A total of 727 males and 952 females with normal body weight (n=602; body mass index [BMI] <23 kg/m²), overweight (n=662; BMI 23 to 27.5 kg/m²), or obesity (n=415; BMI ≥27.5 kg/m²) were included in this analysis.

The investigators measured glucose tolerance using the oral glucose tolerance test, insulin-mediated glucose uptake using the hyperinsulinaemic-euglycaemic clamp, acute insulin response using an intravenous glucose challenge, and insulin secretion rates in the fasting state and in response to glucose ingestion using mathematical modeling.

No sex differences were observed among lean individuals. On the other hand, obesity led to a gradual worsening of metabolic function, and the progressive adverse effects of obesity on insulin action and secretion were more significant among males than females. [Obesity 2023;31:2304-2314]

Among obese participants, females showed greater insulin sensitivity, lower insulin secretion, and lower fasting insulin concentration than males. In addition, males had greater increase in waist-to-hip ratio with increasing BMI compared with females.

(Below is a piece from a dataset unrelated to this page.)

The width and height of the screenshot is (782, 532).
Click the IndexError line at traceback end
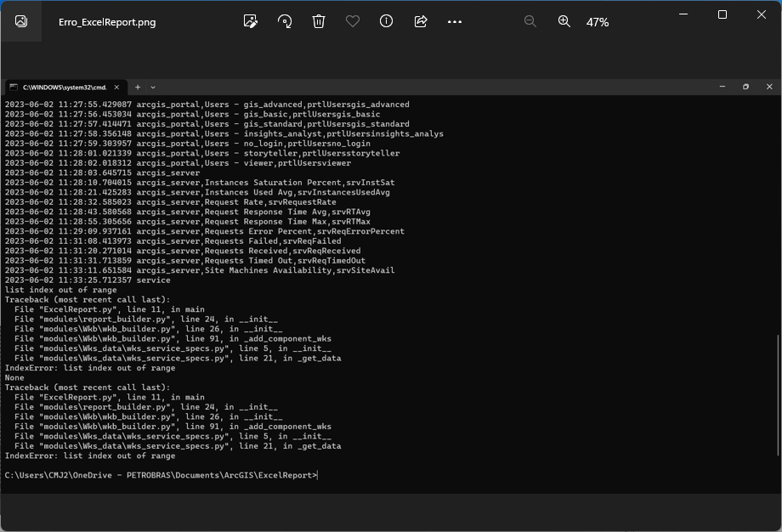coord(90,456)
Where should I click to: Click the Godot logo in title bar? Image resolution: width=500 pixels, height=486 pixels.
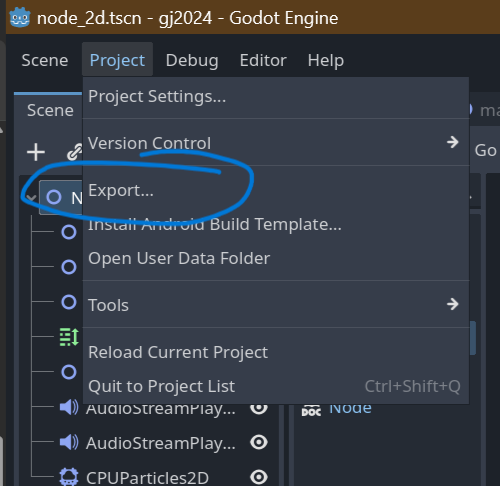tap(20, 17)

The mitigating effect of the female sex on obesity-driven insulin resistance among Asians was consistent with than among White individuals. [Obesity 2012;20:1966-1973]

Visceral adiposity

“Body composition differences between males and females may play a significant role in our observations,” the investigators said. “We found that, despite having a higher body fat percentage, females had a favourable lipid profile as compared with males in our study, which is usually observed in the general population.” [J Clin Endocrinol Metab 2011;96:885-893]

Moreover, visceral fat is significantly associated with metabolic syndrome, insulin resistance, and cardiometabolic disease due to its altered metabolic profile under nutrient excess and proximity to the liver. Visceral vs subcutaneous adipose tissue has a higher lipolysis rate, and its lipolytic rate is higher in males than in females. [Ann Med 1995;27:435-438; Arterioscler Thromb Vasc Biol 1997;17:1472-1480]

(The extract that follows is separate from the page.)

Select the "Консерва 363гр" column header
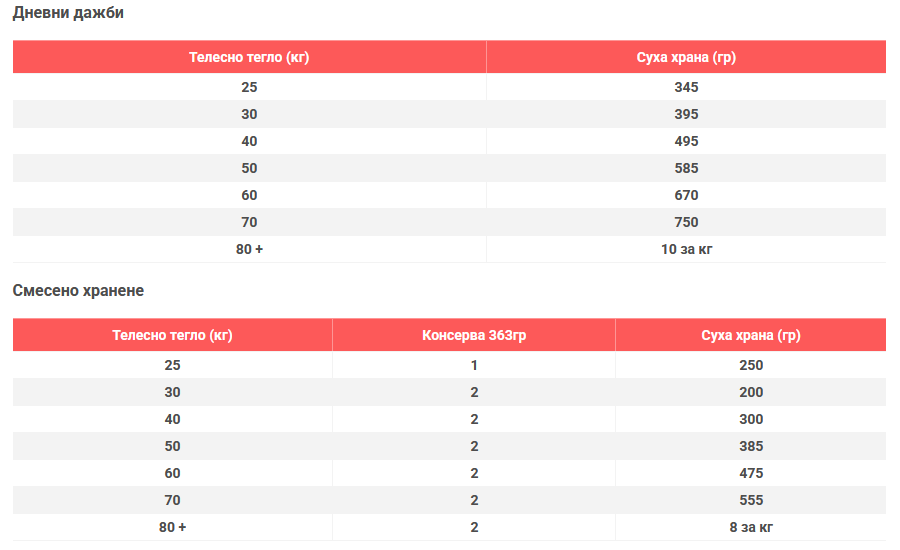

“The increased lipolysis of visceral fat in males may thus expose the liver to a higher influx of free fatty acids through the portal vein that can potentially impair hepatic insulin action and alter hepatic glucose metabolism,” the investigators said. [Gastroenterology 2007;133:496-506; Metabolism 2017;67:80-89]

In addition, visceral obesity induces systemic inflammation, partly through the production of a proinflammatory secretome, and may result in greater adverse effects on insulin sensitivity. [Endocrinology 2022;163:bqac140]

“These findings have important health policy implications in diabetes prevention in Asian populations,” the investigators said. “As males are at higher risk for obesity-induced T2DM than females, an effective population-wide risk reduction strategy would be to account to a greater degree for sex differences in obesity-related dysregulation of glucose homeostasis.”